▶ _TÂCHES DEMANDÉES_
**1.** Modifiez l'extrait sur Dominique de Villepin en le reprenant depuis « LE RÉCENT PASSÉ » jusqu'à « rendent bien service. », et remplacez « brillant » par « talentueux ».
**2.** Poursuivez le texte sur Dominique de Villepin à partir de sa dernière phrase.

▶ _EXTRAIT DU TEXTE_
LE RÉCENT PASSÉ de Dominique de Villepin ne plaide pas toujours en sa faveur : on peut même dire que cet homme brillant, cultivé et très diplômé a manqué du bons sens le plus élémentaire quand il a conseillé à Jacques Chirac la dissolution de l'Assemblée en 1997 ; qu'il a puissamment contribué à faire de la France un objet du ressentiment américain ; et qu'il n'a pas eu, avec Jean-Pierre Raffarin, l'élégance qu'on lui attribue généralement.
Mais pour devenir un homme d'Etat, il n'est pas nécessaire d'être parfait. M. de Villepin a les défauts qu'on lui connaît, il est en train d'exposer ses qualités, qui lui rendent bien service.

▶ _DONNÉES À EXAMINER_
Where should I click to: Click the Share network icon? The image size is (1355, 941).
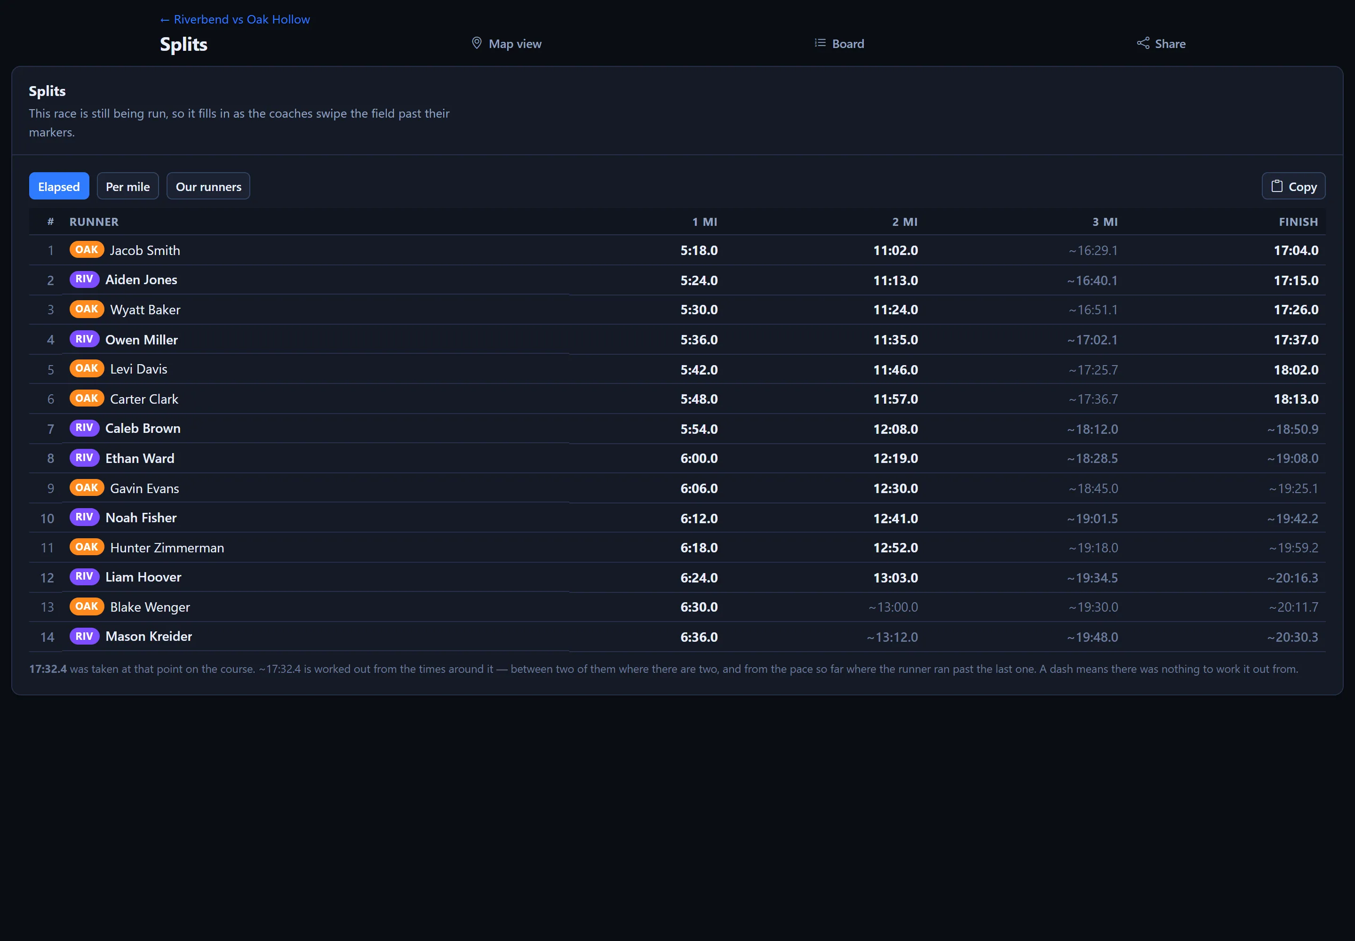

* * *

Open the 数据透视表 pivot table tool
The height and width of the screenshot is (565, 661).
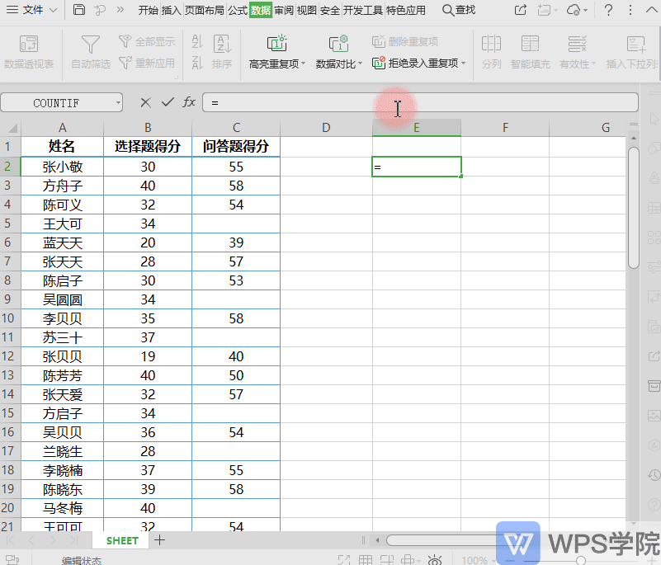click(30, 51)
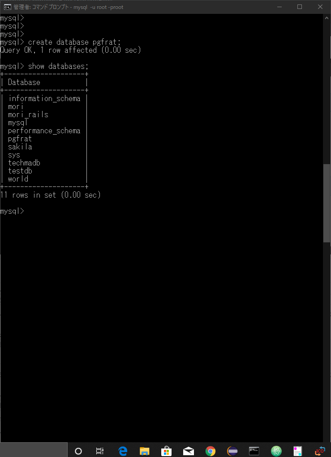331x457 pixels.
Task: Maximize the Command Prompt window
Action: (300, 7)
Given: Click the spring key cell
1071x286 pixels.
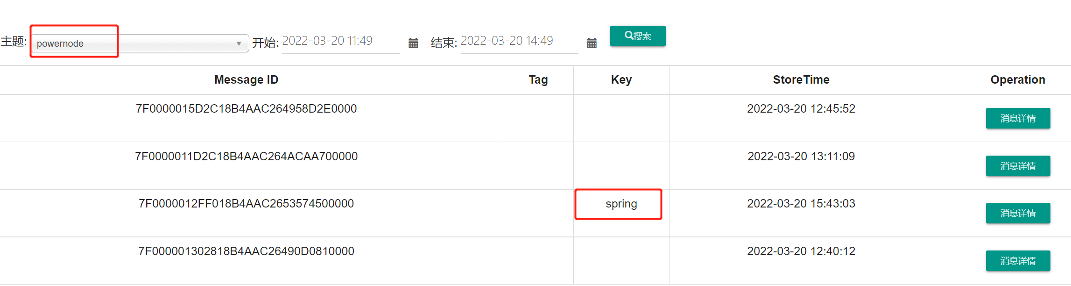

▶ _RÉSULTATS ATTENDUS_
**1.**
LE RÉCENT PASSÉ de Dominique de Villepin ne plaide pas toujours en sa faveur : on peut même dire que cet homme talentueux, cultivé et très diplômé a manqué du bons sens le plus élémentaire quand il a conseillé à Jacques Chirac la dissolution de l'Assemblée en 1997 ; qu'il a puissamment contribué à faire de la France un objet du ressentiment américain ; et qu'il n'a pas eu, avec Jean-Pierre Raffarin, l'élégance qu'on lui attribue généralement.
Mais pour devenir un homme d'Etat, il n'est pas nécessaire d'être parfait. M. de Villepin a les défauts qu'on lui connaît, il est en train d'exposer ses qualités, qui lui rendent bien service.

**2.**
C'est incontestablement un homme d'action. Il va vite et fort, comme l'ont prouvé les trois premiers mois qu'il a passés au gouvernement. Les Français ont beau se plaindre, ils ont le sentiment que, aujourd'hui, ils sont mieux dirigés. L'opposition a beau le couvrir des sarcasmes et des quolibets naguère réservés à M. Raffarin, elle a tort de ne pas accuser réception du changement et de rejeter, dans le même mépris idéologique (et parfois sectaire), des méthodes de gestion différentes : le chef du gouvernement, comme il ne cesse de le répéter, a été recruté pour réduire le chômage en France. Il semble qu'il y parvienne, mais dans une tâche aussi rude, la moindre des générosités, c'est de lui accorder un peu de temps. Il n'est d'ailleurs pas impossible que si la gauche crie, c'est parce qu'elle craint qu'il réussisse et vole à la dernière minute le pouvoir qui, depuis le 29 mai, semble à la portée de l'opposition.
L'HOMME LE PLUS ADAPTE AU TOURNANT POST-RAFFARIN
Les critiques le rendent sympathique.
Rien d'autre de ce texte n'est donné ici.